Your task: Render every line of the data below as a Markdown table with two columns, No. and Data line, numbering the rows and leaving out blank lines.

>> Start Data listing

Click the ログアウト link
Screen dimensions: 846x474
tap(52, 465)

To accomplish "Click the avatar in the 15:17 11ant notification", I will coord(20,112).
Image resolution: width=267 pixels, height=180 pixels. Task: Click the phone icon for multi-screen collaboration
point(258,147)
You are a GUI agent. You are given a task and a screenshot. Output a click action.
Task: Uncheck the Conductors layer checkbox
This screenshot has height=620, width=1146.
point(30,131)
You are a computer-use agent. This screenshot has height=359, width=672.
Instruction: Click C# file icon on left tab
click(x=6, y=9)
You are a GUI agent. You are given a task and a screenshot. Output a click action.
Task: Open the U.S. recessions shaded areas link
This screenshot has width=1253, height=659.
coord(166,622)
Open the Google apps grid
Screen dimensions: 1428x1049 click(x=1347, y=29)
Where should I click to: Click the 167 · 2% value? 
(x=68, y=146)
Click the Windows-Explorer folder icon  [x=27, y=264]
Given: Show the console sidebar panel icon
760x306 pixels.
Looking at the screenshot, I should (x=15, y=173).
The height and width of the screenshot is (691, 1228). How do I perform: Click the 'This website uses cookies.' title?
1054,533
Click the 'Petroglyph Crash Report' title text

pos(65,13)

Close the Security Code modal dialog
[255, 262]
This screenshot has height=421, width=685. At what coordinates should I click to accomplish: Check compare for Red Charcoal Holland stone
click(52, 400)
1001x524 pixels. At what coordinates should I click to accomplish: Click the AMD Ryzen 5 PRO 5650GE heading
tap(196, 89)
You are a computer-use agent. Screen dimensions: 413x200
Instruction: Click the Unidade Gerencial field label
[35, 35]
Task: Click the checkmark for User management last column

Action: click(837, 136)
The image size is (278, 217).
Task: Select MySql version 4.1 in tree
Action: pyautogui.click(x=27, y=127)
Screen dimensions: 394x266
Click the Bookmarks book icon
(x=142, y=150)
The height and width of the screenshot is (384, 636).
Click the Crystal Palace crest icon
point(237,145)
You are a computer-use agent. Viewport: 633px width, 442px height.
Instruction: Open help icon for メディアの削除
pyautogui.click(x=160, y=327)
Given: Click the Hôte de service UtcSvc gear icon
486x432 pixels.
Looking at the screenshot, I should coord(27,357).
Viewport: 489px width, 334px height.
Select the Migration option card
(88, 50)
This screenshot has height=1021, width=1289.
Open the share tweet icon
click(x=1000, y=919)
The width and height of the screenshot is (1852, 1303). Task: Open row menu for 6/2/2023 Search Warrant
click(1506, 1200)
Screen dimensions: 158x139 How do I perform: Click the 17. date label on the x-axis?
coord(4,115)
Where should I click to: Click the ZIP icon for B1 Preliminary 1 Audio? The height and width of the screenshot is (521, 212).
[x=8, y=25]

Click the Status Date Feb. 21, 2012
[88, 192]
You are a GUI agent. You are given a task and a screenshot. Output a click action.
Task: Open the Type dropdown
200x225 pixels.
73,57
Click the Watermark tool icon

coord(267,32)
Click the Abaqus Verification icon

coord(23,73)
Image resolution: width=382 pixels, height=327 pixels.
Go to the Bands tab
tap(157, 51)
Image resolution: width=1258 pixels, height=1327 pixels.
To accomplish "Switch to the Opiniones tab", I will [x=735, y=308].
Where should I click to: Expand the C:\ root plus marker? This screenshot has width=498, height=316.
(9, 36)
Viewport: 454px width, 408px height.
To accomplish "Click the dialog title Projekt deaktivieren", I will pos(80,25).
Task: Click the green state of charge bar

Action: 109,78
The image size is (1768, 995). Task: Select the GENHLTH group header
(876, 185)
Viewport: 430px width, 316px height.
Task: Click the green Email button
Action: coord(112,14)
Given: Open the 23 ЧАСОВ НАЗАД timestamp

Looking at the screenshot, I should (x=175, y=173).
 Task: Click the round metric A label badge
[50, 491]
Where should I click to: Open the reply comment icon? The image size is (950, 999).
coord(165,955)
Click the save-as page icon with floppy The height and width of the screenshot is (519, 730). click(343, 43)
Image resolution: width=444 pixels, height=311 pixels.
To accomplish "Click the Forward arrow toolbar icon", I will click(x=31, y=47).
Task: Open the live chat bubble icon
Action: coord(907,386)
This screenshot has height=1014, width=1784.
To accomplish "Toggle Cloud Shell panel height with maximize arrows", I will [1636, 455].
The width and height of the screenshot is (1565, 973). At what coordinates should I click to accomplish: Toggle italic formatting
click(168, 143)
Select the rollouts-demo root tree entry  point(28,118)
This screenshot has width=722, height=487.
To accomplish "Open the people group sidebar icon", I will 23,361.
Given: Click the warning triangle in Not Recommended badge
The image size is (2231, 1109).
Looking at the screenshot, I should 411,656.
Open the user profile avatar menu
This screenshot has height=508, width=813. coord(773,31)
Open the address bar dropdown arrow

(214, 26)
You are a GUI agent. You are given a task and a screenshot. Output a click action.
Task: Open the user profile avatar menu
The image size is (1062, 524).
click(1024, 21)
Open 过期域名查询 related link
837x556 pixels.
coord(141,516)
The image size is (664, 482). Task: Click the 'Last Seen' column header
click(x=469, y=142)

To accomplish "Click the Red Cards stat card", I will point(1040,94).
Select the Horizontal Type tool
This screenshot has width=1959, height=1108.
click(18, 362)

>> End Data listing

Written response:
| No. | Data line |
|---|---|
| 1 | Click the ログアウト link |
| 2 | Screen dimensions: 846x474 |
| 3 | tap(52, 465) |
| 4 | To accomplish "Click the avatar in the 15:17 11ant notification", I will coord(20,112). |
| 5 | Image resolution: width=267 pixels, height=180 pixels. Task: Click the phone icon for multi-screen collaboration |
| 6 | point(258,147) |
| 7 | You are a GUI agent. You are given a task and a screenshot. Output a click action. |
| 8 | Task: Uncheck the Conductors layer checkbox |
| 9 | This screenshot has height=620, width=1146. |
| 10 | point(30,131) |
| 11 | You are a computer-use agent. This screenshot has height=359, width=672. |
| 12 | Instruction: Click C# file icon on left tab |
| 13 | click(x=6, y=9) |
| 14 | You are a GUI agent. You are given a task and a screenshot. Output a click action. |
| 15 | Task: Open the U.S. recessions shaded areas link |
| 16 | This screenshot has width=1253, height=659. |
| 17 | coord(166,622) |
| 18 | Open the Google apps grid |
| 19 | Screen dimensions: 1428x1049 click(x=1347, y=29) |
| 20 | Where should I click to: Click the 167 · 2% value?  |
| 21 | (x=68, y=146) |
| 22 | Click the Windows-Explorer folder icon  [x=27, y=264] |
| 23 | Given: Show the console sidebar panel icon |
| 24 | 760x306 pixels. |
| 25 | Looking at the screenshot, I should (x=15, y=173). |
| 26 | The height and width of the screenshot is (691, 1228). How do I perform: Click the 'This website uses cookies.' title? |
| 27 | 1054,533 |
| 28 | Click the 'Petroglyph Crash Report' title text |
| 29 | pos(65,13) |
| 30 | Close the Security Code modal dialog |
| 31 | [255, 262] |
| 32 | This screenshot has height=421, width=685. At what coordinates should I click to accomplish: Check compare for Red Charcoal Holland stone |
| 33 | click(52, 400) |
| 34 | 1001x524 pixels. At what coordinates should I click to accomplish: Click the AMD Ryzen 5 PRO 5650GE heading |
| 35 | tap(196, 89) |
| 36 | You are a computer-use agent. Screen dimensions: 413x200 |
| 37 | Instruction: Click the Unidade Gerencial field label |
| 38 | [35, 35] |
| 39 | Task: Click the checkmark for User management last column |
| 40 | Action: click(837, 136) |
| 41 | The image size is (278, 217). |
| 42 | Task: Select MySql version 4.1 in tree |
| 43 | Action: pyautogui.click(x=27, y=127) |
| 44 | Screen dimensions: 394x266 |
| 45 | Click the Bookmarks book icon |
| 46 | (x=142, y=150) |
| 47 | The height and width of the screenshot is (384, 636). |
| 48 | Click the Crystal Palace crest icon |
| 49 | point(237,145) |
| 50 | You are a computer-use agent. Viewport: 633px width, 442px height. |
| 51 | Instruction: Open help icon for メディアの削除 |
| 52 | pyautogui.click(x=160, y=327) |
| 53 | Given: Click the Hôte de service UtcSvc gear icon |
| 54 | 486x432 pixels. |
| 55 | Looking at the screenshot, I should coord(27,357). |
| 56 | Viewport: 489px width, 334px height. |
| 57 | Select the Migration option card |
| 58 | (88, 50) |
| 59 | This screenshot has height=1021, width=1289. |
| 60 | Open the share tweet icon |
| 61 | click(x=1000, y=919) |
| 62 | The width and height of the screenshot is (1852, 1303). Task: Open row menu for 6/2/2023 Search Warrant |
| 63 | click(1506, 1200) |
| 64 | Screen dimensions: 158x139 How do I perform: Click the 17. date label on the x-axis? |
| 65 | coord(4,115) |
| 66 | Where should I click to: Click the ZIP icon for B1 Preliminary 1 Audio? The height and width of the screenshot is (521, 212). |
| 67 | [x=8, y=25] |
| 68 | Click the Status Date Feb. 21, 2012 |
| 69 | [88, 192] |
| 70 | You are a GUI agent. You are given a task and a screenshot. Output a click action. |
| 71 | Task: Open the Type dropdown |
| 72 | 200x225 pixels. |
| 73 | 73,57 |
| 74 | Click the Watermark tool icon |
| 75 | coord(267,32) |
| 76 | Click the Abaqus Verification icon |
| 77 | coord(23,73) |
| 78 | Image resolution: width=382 pixels, height=327 pixels. |
| 79 | Go to the Bands tab |
| 80 | tap(157, 51) |
| 81 | Image resolution: width=1258 pixels, height=1327 pixels. |
| 82 | To accomplish "Switch to the Opiniones tab", I will [x=735, y=308]. |
| 83 | Where should I click to: Expand the C:\ root plus marker? This screenshot has width=498, height=316. |
| 84 | (9, 36) |
| 85 | Viewport: 454px width, 408px height. |
| 86 | To accomplish "Click the dialog title Projekt deaktivieren", I will pos(80,25). |
| 87 | Task: Click the green state of charge bar |
| 88 | Action: 109,78 |
| 89 | The image size is (1768, 995). Task: Select the GENHLTH group header |
| 90 | (876, 185) |
| 91 | Viewport: 430px width, 316px height. |
| 92 | Task: Click the green Email button |
| 93 | Action: coord(112,14) |
| 94 | Given: Open the 23 ЧАСОВ НАЗАД timestamp |
| 95 | Looking at the screenshot, I should (x=175, y=173). |
| 96 |  Task: Click the round metric A label badge |
| 97 | [50, 491] |
| 98 | Where should I click to: Open the reply comment icon? The image size is (950, 999). |
| 99 | coord(165,955) |
| 100 | Click the save-as page icon with floppy The height and width of the screenshot is (519, 730). click(343, 43) |
| 101 | Image resolution: width=444 pixels, height=311 pixels. |
| 102 | To accomplish "Click the Forward arrow toolbar icon", I will click(x=31, y=47). |
| 103 | Task: Open the live chat bubble icon |
| 104 | Action: coord(907,386) |
| 105 | This screenshot has height=1014, width=1784. |
| 106 | To accomplish "Toggle Cloud Shell panel height with maximize arrows", I will [1636, 455]. |
| 107 | The width and height of the screenshot is (1565, 973). At what coordinates should I click to accomplish: Toggle italic formatting |
| 108 | click(168, 143) |
| 109 | Select the rollouts-demo root tree entry  point(28,118) |
| 110 | This screenshot has width=722, height=487. |
| 111 | To accomplish "Open the people group sidebar icon", I will 23,361. |
| 112 | Given: Click the warning triangle in Not Recommended badge |
| 113 | The image size is (2231, 1109). |
| 114 | Looking at the screenshot, I should 411,656. |
| 115 | Open the user profile avatar menu |
| 116 | This screenshot has height=508, width=813. coord(773,31) |
| 117 | Open the address bar dropdown arrow |
| 118 | (214, 26) |
| 119 | You are a GUI agent. You are given a task and a screenshot. Output a click action. |
| 120 | Task: Open the user profile avatar menu |
| 121 | The image size is (1062, 524). |
| 122 | click(1024, 21) |
| 123 | Open 过期域名查询 related link |
| 124 | 837x556 pixels. |
| 125 | coord(141,516) |
| 126 | The image size is (664, 482). Task: Click the 'Last Seen' column header |
| 127 | click(x=469, y=142) |
| 128 | To accomplish "Click the Red Cards stat card", I will point(1040,94). |
| 129 | Select the Horizontal Type tool |
| 130 | This screenshot has width=1959, height=1108. |
| 131 | click(18, 362) |